JR reveals that he hired a lawyer through the mail too. His name is Mister Piscator and he approves of JRs plans. JR also says that the Albertan debenture B has just put out a C and he got paid for B–shows what that Crawley knew and even Ace has doubled in price. He also confuses Depreciated Acceleration and Accelerated Depreciation ()which is pretty funny). Bast is agitated and trying to counter everything JR says (JR starts talking about Eagle Mills being worth five million dollars, but Bast says there isn’t five million dollars in the whole town).
Bast says he didn’t read any of JRs things because Schramm killed himself. Jr replies: “No but holy shit Bast this is serious, I mean like I’m sorry about your friends and all but holy shit this is like five million dollars and I mean where I’m paying your expenses for like this here trip” (299).
Bast is exasperated, “I’m trying to get you out of trouble and you’re just making it bigger” (300).
JR then makes a well-reasoned, if not entirely accurate argument
All I did was buy these bonds for this here investment and mind my own business and then they turn around and dump all these wrecked up buildings and people and stuff on me and what do they expect me to do, build them a park? I mean, holy shit… I have this here investment which I have to protect it don’t I? And I mean you’re so sorry for all these old people with this here stock they got in exchange for their bonds which they’d bought them for this investment just like I did so what about them? …all they give a shit about is will they get their dividends anyway, so like how are they going to get them if they just keep paying everybody to play softball and sing Stout-Hearted Men and then some smartass comes along and screws with a stockholder’s suit. I mean holy shit Bast… I’m just trying to protect their investment too, you know? (300-301).

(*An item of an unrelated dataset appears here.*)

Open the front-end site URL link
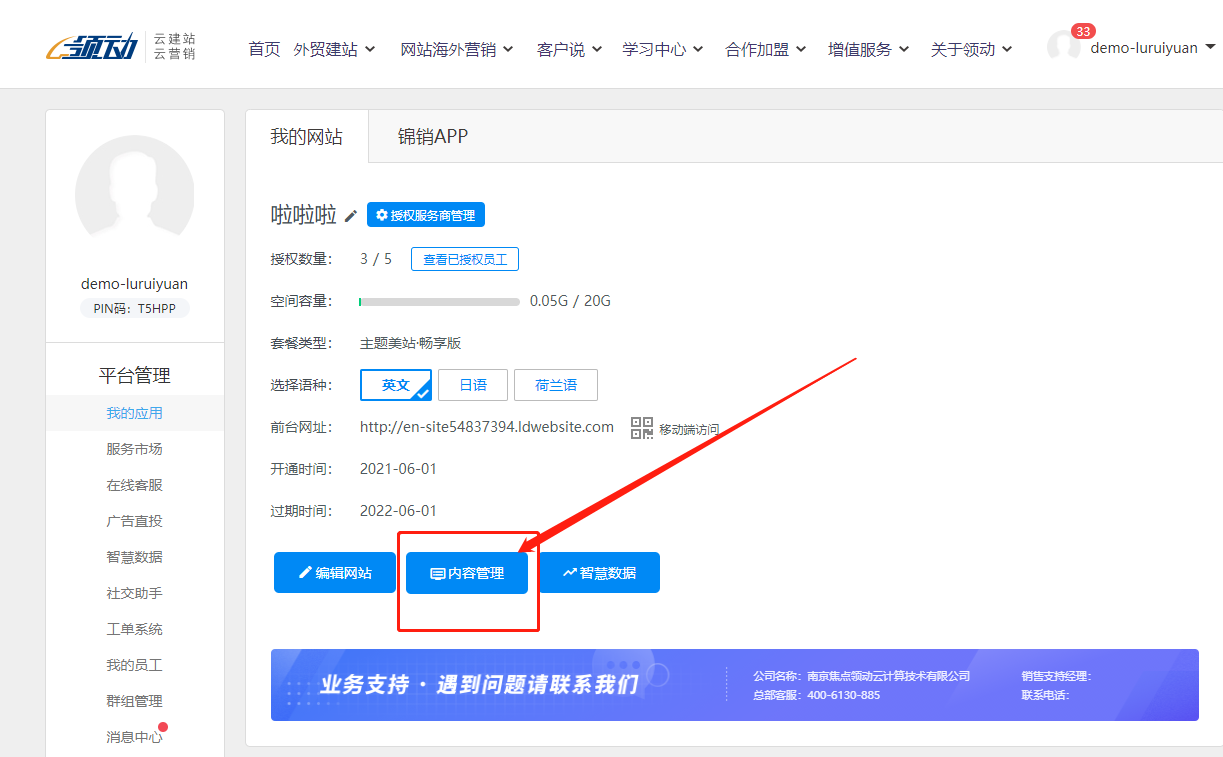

And Bast replies that it has to stop somewhere. But JR says no, the president of Diamond Cable said if you’re playing you might as well play to win. You can’t just play to play because the rules are only for if you’re playing to win which that’s the only rules there are (301).
And that’s where we stop this week.
The dramatic tension really upped itself this week. The martial strife the monetary strife. Suicide, homicide. Romance, pathos. That’s a lot packed into 75 pages. I also love that amidst all of this Important stuff, there are still wonderfully weird little subplots that we have no idea if they will be resolved. Was that Terry in those photos? What happened to the Aunt’s shrubs? Where has Stella been all this time?
But more importantly than all of that is the amount of emotional heft that Gaddis has thrown at us this week. The first section of this book was o matter of fact (if not very oblique), but there was very little interior life (which is what happens when you talk at people). But now some characters have a chance to sit down with each other and really talk to each other and man, there is depth of character and very interesting ideas about humanity in the 1970s as well. For what seems to be an absurd comic story (6th grader makes fortune in stock market), there is a lot of reality here as well. It’s really a great story so far.